Nonparametric Regression and Density Estimation

Ron Barry

2021-04-17

This vignette will have three main parts. In the first part we will step through two examples of kernel density estimation. In the second part we will step through two examples of non-parametric regression. Finally, in the third part we will show an example that includes UTM conversion and creation of polygons from maps (using packages outside latticeDensity).

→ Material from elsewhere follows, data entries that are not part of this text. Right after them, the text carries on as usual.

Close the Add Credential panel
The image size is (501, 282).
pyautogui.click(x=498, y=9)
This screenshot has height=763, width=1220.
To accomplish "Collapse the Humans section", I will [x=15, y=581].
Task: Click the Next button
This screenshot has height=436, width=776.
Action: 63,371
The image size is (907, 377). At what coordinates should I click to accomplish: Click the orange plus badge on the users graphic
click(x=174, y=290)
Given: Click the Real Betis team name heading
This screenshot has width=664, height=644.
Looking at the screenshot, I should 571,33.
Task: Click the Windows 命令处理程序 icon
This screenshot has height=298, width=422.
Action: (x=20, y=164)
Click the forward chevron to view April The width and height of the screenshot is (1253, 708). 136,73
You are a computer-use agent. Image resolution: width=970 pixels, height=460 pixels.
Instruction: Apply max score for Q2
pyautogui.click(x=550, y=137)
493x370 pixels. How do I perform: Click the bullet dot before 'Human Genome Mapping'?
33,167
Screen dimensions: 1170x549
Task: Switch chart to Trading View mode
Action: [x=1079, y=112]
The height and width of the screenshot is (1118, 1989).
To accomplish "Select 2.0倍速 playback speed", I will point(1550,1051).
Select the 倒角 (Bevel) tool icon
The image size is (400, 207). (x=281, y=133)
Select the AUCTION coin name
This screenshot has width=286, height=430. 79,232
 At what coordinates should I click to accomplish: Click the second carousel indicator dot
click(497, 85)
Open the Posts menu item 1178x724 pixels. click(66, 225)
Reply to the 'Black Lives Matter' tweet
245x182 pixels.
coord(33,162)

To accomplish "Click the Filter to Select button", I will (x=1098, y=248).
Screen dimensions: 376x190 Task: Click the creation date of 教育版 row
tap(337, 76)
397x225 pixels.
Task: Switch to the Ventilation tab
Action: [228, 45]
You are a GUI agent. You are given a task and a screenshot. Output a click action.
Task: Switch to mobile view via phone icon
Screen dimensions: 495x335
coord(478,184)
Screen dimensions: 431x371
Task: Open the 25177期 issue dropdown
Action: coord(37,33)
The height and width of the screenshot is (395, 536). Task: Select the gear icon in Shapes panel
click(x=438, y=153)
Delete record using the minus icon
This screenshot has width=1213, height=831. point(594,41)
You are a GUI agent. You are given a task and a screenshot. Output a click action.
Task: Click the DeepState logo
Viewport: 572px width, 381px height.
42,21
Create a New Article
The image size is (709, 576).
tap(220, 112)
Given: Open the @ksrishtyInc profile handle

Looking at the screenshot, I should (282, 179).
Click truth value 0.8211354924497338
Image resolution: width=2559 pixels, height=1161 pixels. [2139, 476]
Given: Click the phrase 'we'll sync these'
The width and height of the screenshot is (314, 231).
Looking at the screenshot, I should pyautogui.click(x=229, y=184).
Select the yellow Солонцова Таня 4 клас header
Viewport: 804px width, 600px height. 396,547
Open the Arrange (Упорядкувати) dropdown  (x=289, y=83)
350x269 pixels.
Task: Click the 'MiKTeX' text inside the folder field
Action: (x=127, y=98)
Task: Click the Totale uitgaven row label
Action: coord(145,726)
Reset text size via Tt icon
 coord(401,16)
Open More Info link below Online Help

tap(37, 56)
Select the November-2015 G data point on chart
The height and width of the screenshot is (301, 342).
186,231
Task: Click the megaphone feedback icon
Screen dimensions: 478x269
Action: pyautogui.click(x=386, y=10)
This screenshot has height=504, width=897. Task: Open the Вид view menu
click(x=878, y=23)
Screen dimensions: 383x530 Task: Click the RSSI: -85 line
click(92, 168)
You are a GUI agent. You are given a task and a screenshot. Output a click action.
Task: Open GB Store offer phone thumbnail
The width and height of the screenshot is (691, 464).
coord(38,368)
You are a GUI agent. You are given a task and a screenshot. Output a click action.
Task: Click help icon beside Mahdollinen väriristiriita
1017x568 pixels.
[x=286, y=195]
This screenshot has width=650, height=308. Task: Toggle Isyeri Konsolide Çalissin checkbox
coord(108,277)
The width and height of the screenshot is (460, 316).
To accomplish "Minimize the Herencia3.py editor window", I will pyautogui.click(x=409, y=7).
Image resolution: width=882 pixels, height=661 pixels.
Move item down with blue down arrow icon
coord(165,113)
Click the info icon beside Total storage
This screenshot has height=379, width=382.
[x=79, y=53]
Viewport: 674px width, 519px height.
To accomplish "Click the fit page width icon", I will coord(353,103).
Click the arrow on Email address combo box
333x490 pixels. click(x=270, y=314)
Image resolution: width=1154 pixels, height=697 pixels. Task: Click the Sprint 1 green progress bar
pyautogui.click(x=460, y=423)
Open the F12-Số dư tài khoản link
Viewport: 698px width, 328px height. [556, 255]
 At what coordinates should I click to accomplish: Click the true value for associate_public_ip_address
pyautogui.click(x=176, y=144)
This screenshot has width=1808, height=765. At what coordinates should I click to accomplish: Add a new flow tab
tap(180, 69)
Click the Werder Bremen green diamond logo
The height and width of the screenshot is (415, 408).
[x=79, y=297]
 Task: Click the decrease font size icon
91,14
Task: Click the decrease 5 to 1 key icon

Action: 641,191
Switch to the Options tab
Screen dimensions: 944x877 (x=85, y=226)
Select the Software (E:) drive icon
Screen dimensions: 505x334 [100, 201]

Kernel Density Estimation:

latticeDensity is designed to produce density maps accounting for the effects of boundaries and holes. The minimum data needed to perform density estimation in latticeDensity is two 2-column matrices. One gives the vertices of a polygon (clockwise around the interior) and the other the Easting and Northing locations of the observations. Note that an observation outside the boundary polygon is moved automatically to the nearest location inside the polygon.

Step One:

The function nodeFilling takes a polygon representing, in this case, a lake with a causeway and no islands (“holes”") and fills the region with a grid of equally-spaced nodes. You should select node_spacing to be small, bound only by the speed of processing the data. With small node_spacing, this analysis closely approximates a diffusion.

Step Two:

Now for the fun part. The function formLattice will ‘connect the dots’ to create a neighbor structure on the nodes. Neighbors are defined to be locations to the N, NE, E, SE, S, SW, W, and NW of each node (as long as there IS a node in that direction). You can examine a plot of the resulting object to see if all regions that should be connected are and that nodes, for instance, across a causeway are not connected.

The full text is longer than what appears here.